Cidades só existem por conta da compra e venda de produtos e serviços que desde a origem da história urbana esteve presente nas ruas. A cidade industrial nos trouxe também as fábricas e as vilas de operários. Mas na origem, haviam as ruas e os mercados.

No Brasil, felizmente, ainda é possível ter nas ruas um espaço de comércio através das feiras livres. Em horários bem delimitados pelos órgãos de circulação viária, consumidores e vendedores se encontram em meio a frutas, verduras, temperos, peixes, carnes. Além é claro das tradicionais bancas de pastel e caldo de cana que ficam na esquinas, como chamarizes aos que caminham por perto.

O comércio que se faz em espaços particulares, as lojas, supermercados, shopping centers, é quase sempre uma troca entre funcionários e clientes portadores de dinheiro e cartões de crédito.

É possível utilizar cartões em feiras livres, é verdade.
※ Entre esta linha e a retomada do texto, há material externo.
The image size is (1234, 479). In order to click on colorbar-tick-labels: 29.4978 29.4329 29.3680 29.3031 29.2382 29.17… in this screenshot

Mas o programa de fidelização não passa por mais milhas em companhias aéreas ou em ofertas exclusivas de produtos que você não precisa. Na rua o que vale para ter clientes fiéis é simpatia, amizade. Além é claro do quilo “bem pesado”, da salsinha e cebolinha de graça, uma banana ouro para complementar o café da manhã ou simplesmente a escolha do abacaxi mais bem selecionado.

Semana após semana é possível também conhecer histórias de família, discutir sobre o futebol e acompanhar as mudanças nas barracas ao redor. Vida de feirante começa sempre cedo, com viagens de caminhão até os grandes distribuidores no meio da madrugada que culminam na feira lotada antes do almoço e as ofertas da xepa quando a iminência do horário autorizado de funcionamento faz baixar os preços do que ainda não foi vendido.

As cidades ao redor do mundo tomaram caminhos que as levaram a ter um único uso para as ruas e avenidas. Mas um olhar mais atento é sempre capaz de captar que a diversidade de gentes e usos é o verdadeiro medidor de sucesso em uma cidade.

Que o futuro seja mais diverso e pensado para as pessoas e que as regras rígidas de circulação, desenhadas para manter a fluidez do maior número possível de veículos automotores particulares, sejam repensadas em torno das necessidades urbanas humanas.